- Questions -
A. Return the part of the Fogo Island tax dispute article starting at "Shorefast, the operator" and ending at "of the pandemic.".
B. Take the news article about the Fogo Island Inn tax dispute further, picking up after its last sentence.

- Passage to read -
# # # #

The government of Newfoundland and Labrador has been brought in to mediate a tax dispute between a high-end hotel and the Town of Fogo Island.
Shorefast, the operator of the Fogo Island Inn and a major employer on the island, refuses to pay a portion of its municipal tax bill from the first 16 months of the pandemic.
“The portion of our bill that we are disputing is the $57,000 in business taxes (2020 through June 2021) when the inn was forcibly closed due to the government-imposed travel ban that cuts us off from our guests, 96 per cent of which come from outside Atlantic Canada,” reads a letter sent to Fogo Island residents this week.
“During our 16 months of closure, however, the inn and Shorefast took on millions of dollars in debt so that we could emerge from the pandemic in good standing, bring our whole team back to work, and resume operations.”
The letter from Shorefast states that in December 2020, the Town of Fogo Island offered to waive business taxes for businesses that remained closed the entire year due to the pandemic.
“Shorefast applied, on the grounds that the inn was open a mere 38 days at the beginning of 2020 during the lowest part of our season and ended the year in a position of significant financial loss, but the request was denied,” it states.
Water almost shut off
Fogo Island Mayor Andrew Shea told CBC/Radio-Canada the town considered shutting off the hotel’s water supply because of the outstanding tax bill, but eventually decided against it.
“It was in the process, but we didn’t do it,” said Shea on Friday, before declining any further comment.
Radio-Canada obtained a copy of the Shorefast letter Friday. The town’s chief administrative officer, Pauline Payne, declined an interview but confirmed that the Department of Municipal Affairs is mediating the dispute.

# # # #

- Supplied information -
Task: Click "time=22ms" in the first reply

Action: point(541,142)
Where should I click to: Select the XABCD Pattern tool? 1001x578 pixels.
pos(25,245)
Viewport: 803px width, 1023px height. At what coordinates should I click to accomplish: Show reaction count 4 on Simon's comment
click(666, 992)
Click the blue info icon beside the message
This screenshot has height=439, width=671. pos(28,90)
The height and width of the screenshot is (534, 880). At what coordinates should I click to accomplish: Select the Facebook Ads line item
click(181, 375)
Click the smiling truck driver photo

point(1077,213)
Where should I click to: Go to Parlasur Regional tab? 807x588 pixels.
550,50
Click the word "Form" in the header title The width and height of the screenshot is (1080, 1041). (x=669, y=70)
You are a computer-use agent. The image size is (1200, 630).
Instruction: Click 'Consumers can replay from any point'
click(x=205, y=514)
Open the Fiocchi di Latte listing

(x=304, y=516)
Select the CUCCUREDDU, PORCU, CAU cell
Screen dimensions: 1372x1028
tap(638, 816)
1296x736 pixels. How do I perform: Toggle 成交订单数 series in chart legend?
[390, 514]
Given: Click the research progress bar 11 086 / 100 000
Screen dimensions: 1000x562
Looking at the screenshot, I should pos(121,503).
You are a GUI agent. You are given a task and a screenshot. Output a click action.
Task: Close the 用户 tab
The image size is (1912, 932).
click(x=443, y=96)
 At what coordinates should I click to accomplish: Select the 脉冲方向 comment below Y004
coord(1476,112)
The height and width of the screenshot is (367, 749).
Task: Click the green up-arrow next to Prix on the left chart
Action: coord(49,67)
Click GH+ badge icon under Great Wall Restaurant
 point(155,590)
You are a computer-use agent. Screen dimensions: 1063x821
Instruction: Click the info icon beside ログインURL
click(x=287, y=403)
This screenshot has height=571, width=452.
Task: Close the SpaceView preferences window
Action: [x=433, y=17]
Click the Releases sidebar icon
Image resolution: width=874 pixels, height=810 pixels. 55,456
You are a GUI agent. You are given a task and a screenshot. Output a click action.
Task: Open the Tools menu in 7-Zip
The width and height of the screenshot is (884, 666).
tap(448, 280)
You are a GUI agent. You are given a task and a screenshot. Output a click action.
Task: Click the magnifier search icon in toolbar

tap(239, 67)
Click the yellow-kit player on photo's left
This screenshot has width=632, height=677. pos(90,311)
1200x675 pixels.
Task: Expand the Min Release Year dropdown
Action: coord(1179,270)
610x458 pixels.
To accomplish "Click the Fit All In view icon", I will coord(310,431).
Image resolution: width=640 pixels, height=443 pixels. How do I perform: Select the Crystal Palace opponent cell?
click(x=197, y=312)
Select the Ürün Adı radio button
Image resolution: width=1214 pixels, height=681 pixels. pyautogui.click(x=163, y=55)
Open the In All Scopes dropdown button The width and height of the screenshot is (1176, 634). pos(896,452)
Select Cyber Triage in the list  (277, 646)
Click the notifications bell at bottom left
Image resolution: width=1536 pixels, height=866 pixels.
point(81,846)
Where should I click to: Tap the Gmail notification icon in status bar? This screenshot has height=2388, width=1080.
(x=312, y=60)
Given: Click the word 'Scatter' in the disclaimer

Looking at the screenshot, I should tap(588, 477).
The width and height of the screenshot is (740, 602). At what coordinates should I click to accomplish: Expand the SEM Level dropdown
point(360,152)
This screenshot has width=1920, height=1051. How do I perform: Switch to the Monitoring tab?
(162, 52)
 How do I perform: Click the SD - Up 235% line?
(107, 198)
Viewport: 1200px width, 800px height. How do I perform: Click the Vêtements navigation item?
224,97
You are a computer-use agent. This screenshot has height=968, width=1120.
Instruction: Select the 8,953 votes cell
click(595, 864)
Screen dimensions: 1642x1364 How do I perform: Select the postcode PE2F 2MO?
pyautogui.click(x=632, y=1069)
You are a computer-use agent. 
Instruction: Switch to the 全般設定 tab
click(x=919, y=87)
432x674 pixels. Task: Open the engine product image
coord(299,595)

# # # #

- Expected results -
A.
Shorefast, the operator of the Fogo Island Inn and a major employer on the island, refuses to pay a portion of its municipal tax bill from the first 16 months of the pandemic.

B.
Agreement reached on $200K in others taxes, fees
Shorefast and the town previously agreed to a 15-month payment plan for around $200,000 in “undisputed” property taxes and water and sewer fees due since the beginning of the pandemic, according to the company’s letter.
The two-page document, sent to residents to “demonstrate the impact of our work,” says the money the hotel makes after paying its operating costs is reinvested in the community through its charity and economic development work.
Shorefast says it has paid the town $700,000 in taxes since 2011. The company also says it directly employed 255 residents in 2019, the last year before the pandemic. That year, it paid out $5.8 million in salaries.
About 2,300 people live on Fogo Island.
Hotel to the stars
The Fogo Island Inn, built by millionaire Zita Cobb, has played host to the rich and famous — including movie stars like Gwyneth Paltrow — since opening in 2013 with a mandate of revitalizing the local economy.
According to the hotel’s website, the cheapest room runs $2,575 per night. The Fogo island Sunrise and Sunset suites come in at $5,075 per night, while the price of the top-tier Flat Earth Suite is available upon request.
Shorefast’s vice-president of operations, Susan Cull, did not respond to email and phone requests to comment on the tax dispute. The company’s letter encourages residents to contact Cull with questions and feedback.